使用TypeVar排除类型的Python类型注释

Question

我正在尝试使用@overload来传达调用函数的不同方式，但是在类型注释中，用简单的else语句在代码中容易传达的内容是不可能的。没有“ else”的MyPy（正确）抱怨过载版本不匹配（例如，请参见下面的代码段）。

error: Overloaded function signatures 1 and 2 overlap with incompatible return types

我是否正确理解该问题没有好的解决方案？

例如这是一个简单的例子：

ListOrTuple = TypeVar("ListOrTuple", List, Tuple)
# unfortunately, typing doesn't support "anything else" at the moment
# https://github.com/python/typing/issues/599#issuecomment-586007066
AnythingElse = TypeVar("AnythingElse")
# what I would like to have is something like AnythingElse= TypeVar("AnythingElse", Not[List,Tuple])

@overload
def as_list(val: ListOrTuple) -> ListOrTuple:
    ...

@overload
def as_list(val: AnythingElse) -> List[AnythingElse]:
    ...

def as_list(val):
    """Return list/tuple as is, otherwise wrap in a list

    >>> as_list("test")
    ['test']
    """
    return val if isinstance(val, (list, tuple)) else [val]

Answer 1

这是我的解决方法。
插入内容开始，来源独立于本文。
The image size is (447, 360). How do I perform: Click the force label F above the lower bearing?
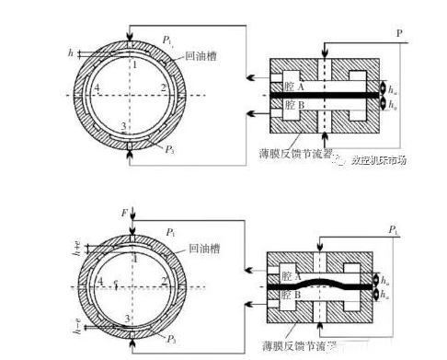tap(124, 214)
它对我来说足够好，但我一点都不喜欢。

# attempt to list all the "other" possible types
AnythingElse = TypeVar("AnythingElse", Set, Mapping, type, int, str, None, Callable, Set, Deque, ByteString)
ListOrTuple = TypeVar("ListOrTuple", List, Tuple, Sequence)


@overload
def as_list(val: ListOrTuple) -> ListOrTuple:
    ...

@overload
def as_list(val: AnythingElse) -> List[AnythingElse]:
    ...

def as_list(val):
    """Return list/tuple as is, otherwise wrap in a list

    >>> as_list("test")
    ['test']
    """
    return val if isinstance(val, (list, tuple)) else [val]